Aangevochten beslissingen

Bij het bestreden arrest van 18 november 2004 beslist het hof van beroep te Gent het hoger beroep van de verweerster ontvankelijk te verklaren na onder meer met betrekking tot de toepasselijkheid van de evenredigheidsregel op de “blokpolis woning” te hebben overwogen:

2.1. (De verweerster) is van oordeel dat toepassing dient gemaakt te worden van de evenredigheidsregel ingevolge onderverzekering.

Artikel 6 van de gemeenschappelijke bepalingen van de algemene voorwaarden van de “blokpolis woning” nr. 70.223.185-03 bepaalt dat de evenredigheidsregel wordt toegepast indien bij een schadegeval blijkt dat het verzekerde bedrag voor de gebouwen of voor de inhoud onvoldoende is. De vergoedbare schade wordt alsdan verminderd volgens de verhouding die bestaat tussen de bedragen die verzekerd werden en de bedragen die verzekerd moesten zijn.

Hetzelfde artikel 6 voorziet in een aantal uitzonderingen waarin de evenredigheidsregel niet wordt toegepast. Dit is het geval voor de gebouwen wanneer het evaluatiesysteem van de verzekeraar correct werd nageleefd. Dit vereist dat een bedrag werd verzekerd dat met de verzekeraar werd overeengekomen of de verzekeraar niet kan bewijzen dat hij een systeem heeft voorgesteld om de afschaffing te bekomen van het evenredigheidsbeginsel, hetgeen een toepassing vormt van artikel 3 § 2 van het K.B. van 24 december 1992. Ook voor de inboedel is de mogelijkheid voorzien om de toepassing van de evenredigheidsregel buiten werking te stellen indien minstens het door de verzekeraar voorgestelde bedrag werd verzekerd.

De door (de eisers) ondertekende bijzondere voorwaarden van de “blokpolis woning” bepalen: “U hebt ons systeem niet aangewend om de waarde van de gebouwen te bepalen.” Uit deze uitdrukkelijke bepaling van de bijzondere voorwaarden blijkt dat (de eisers) een evaluatiesysteem werd voorgesteld doch dit door hen werd geweigerd. Deze vermelding is voor geen andere interpretatie vatbaar en kan niet beschouwd worden als een standaardformule.

Gelet op deze vermelding kunnen (de eisers) niet gevolgd worden waar zij voorhouden niet op de hoogte geweest te zijn van de mogelijkheid om de evenredigheidsregel uit te schakelen door het aanvaarden van het evaluatiesysteem van de verzekeraar. Voormeld artikel 6 bepaalt in duidelijke bewoordingen deze mogelijkheid terwijl de verklaring in de bijzondere voorwaarden de uitdrukkelijke wil van (de eisers) weergeeft om hier geen gebruik van te maken. Onder artikel 7 werd trouwens uitgelegd wat werd bedoeld met het evaluatiesysteem.

• • • • •

● **OPDRACHT 1**:
Herhaal letterlijk het stuk uit de tekst over de evenredigheidsregel tussen "2.1. (De verweerster)" en "verzekerd moesten zijn.", beide inbegrepen.
● **OPDRACHT 2**:
Leg in één tot drie zinnen uit waarom het hof volgens de tekst over de evenredigheidsregel de eisers niet volgt wanneer zij stellen niet op de hoogte te zijn geweest van de mogelijkheid om de evenredigheidsregel uit te schakelen.
● **OPDRACHT 3**:
Schrijf een vervolg op de tekst over de evenredigheidsregel, aansluitend op de laatste zin.

• • • • •

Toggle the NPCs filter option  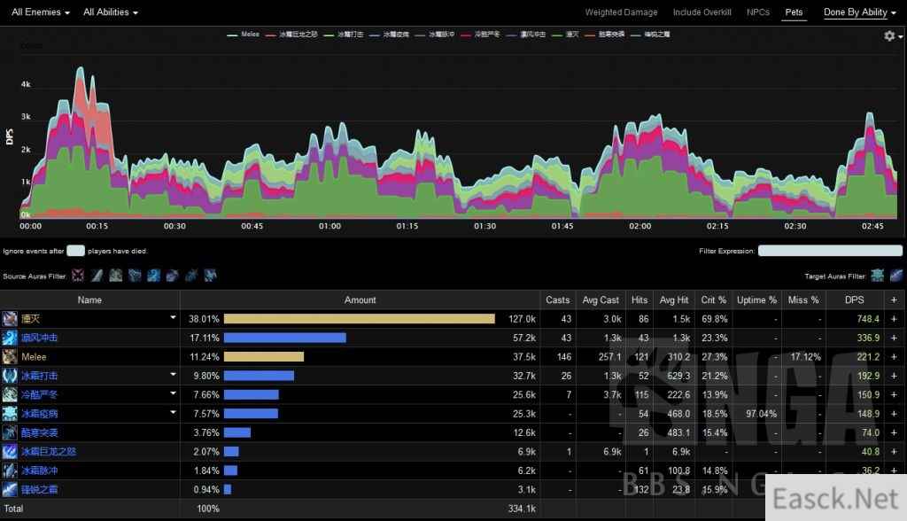point(758,12)
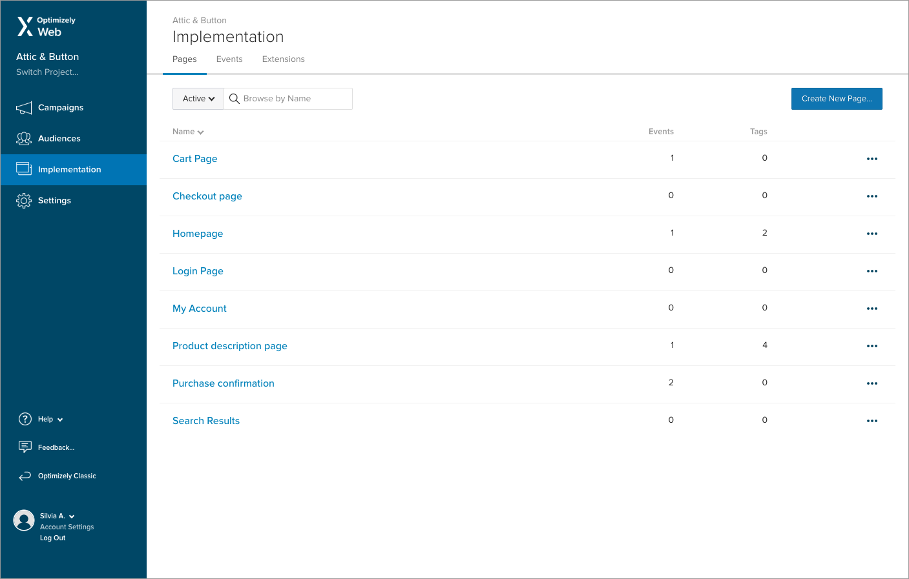
Task: Click the Create New Page button
Action: (x=837, y=99)
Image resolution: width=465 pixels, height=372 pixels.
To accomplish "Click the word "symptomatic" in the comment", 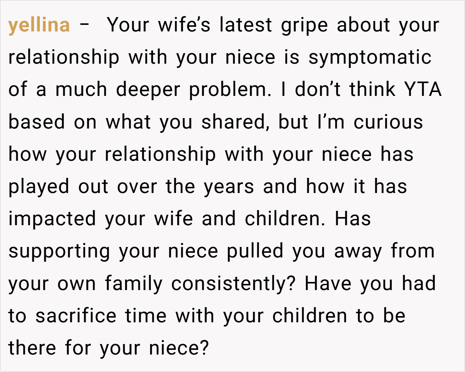I will 370,58.
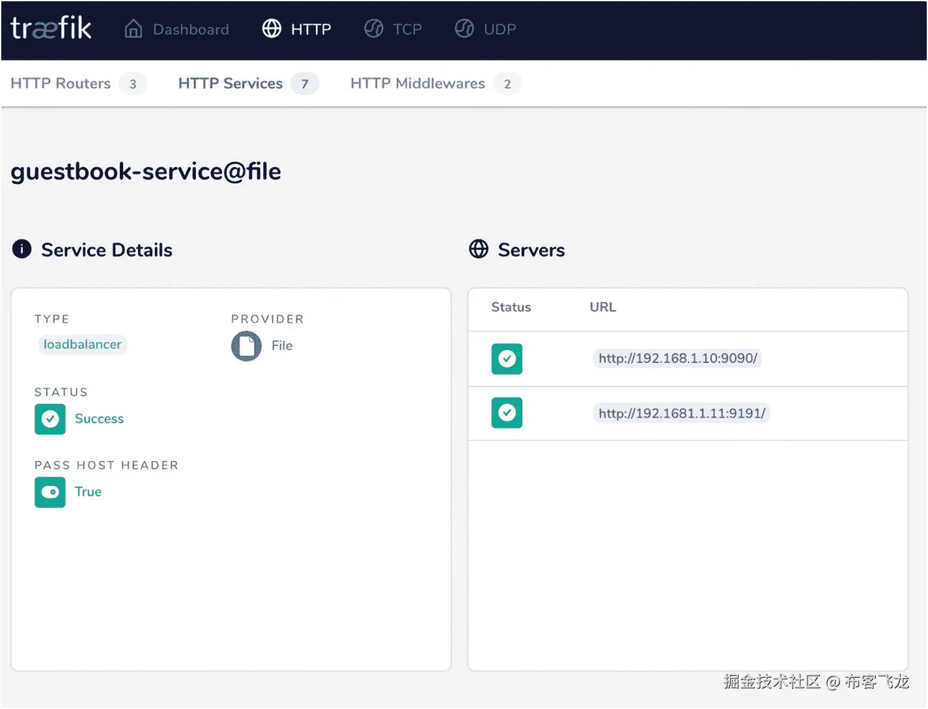928x709 pixels.
Task: Click the Servers globe icon
Action: (479, 249)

• • • • •

● **ANTWOORD 1**:
2.1. (De verweerster) is van oordeel dat toepassing dient gemaakt te worden van de evenredigheidsregel ingevolge onderverzekering.

Artikel 6 van de gemeenschappelijke bepalingen van de algemene voorwaarden van de “blokpolis woning” nr. 70.223.185-03 bepaalt dat de evenredigheidsregel wordt toegepast indien bij een schadegeval blijkt dat het verzekerde bedrag voor de gebouwen of voor de inhoud onvoldoende is. De vergoedbare schade wordt alsdan verminderd volgens de verhouding die bestaat tussen de bedragen die verzekerd werden en de bedragen die verzekerd moesten zijn.

● **ANTWOORD 2**:
De door de eisers ondertekende bijzondere voorwaarden vermelden: "U hebt ons systeem niet aangewend om de waarde van de gebouwen te bepalen." Volgens het hof blijkt daaruit dat hun een evaluatiesysteem werd voorgesteld en dat zij het weigerden. Bovendien beschrijft artikel 6 die mogelijkheid in duidelijke bewoordingen, terwijl de verklaring in de bijzondere voorwaarden hun uitdrukkelijke wil weergeeft om er geen gebruik van te maken.

● **ANTWOORD 3**:
Dat niet blijkt hoe de berekening bij toepassing van het evaluatiesysteem zou gebeuren is niet ter zake dienend. Vast staat dat de mogelijkheid om het evenredigheidsbeginsel te ontwijken werd voorgesteld door (de verweerster) en (de eisers) hier niet zijn op ingegaan, waarna het bij het eindarrest van 30 juni 2005 verklaart dat er enkel nog een bedrag van 195,86 euro, meer de gerechtelijke interesten vanaf 5 mei 2005, verschuldigd blijft, het meer of anders gevorderde afwijst als ongegrond en de eisers veroordeelt tot de kosten van hoger beroep.

Grieven

Luidens artikel 44 § 1 van de wet van 25 juni 1992 op de landverzekeringsovereenkomst is de verzekeraar, indien de waarde van het verzekerbaar belang bepaalbaar is en indien het verzekerd bedrag lager is dan die waarde, slechts tot prestatie gehouden naar de verhouding van dat bedrag tot die waarde, tenzij anders is bedongen.

In § 2 van voornoemd artikel wordt weliswaar bepaald dat de Koning voor bepaalde risico's de onderverzekering en de toepassing van het evenredigheidsbeginsel kan beperken of verbieden.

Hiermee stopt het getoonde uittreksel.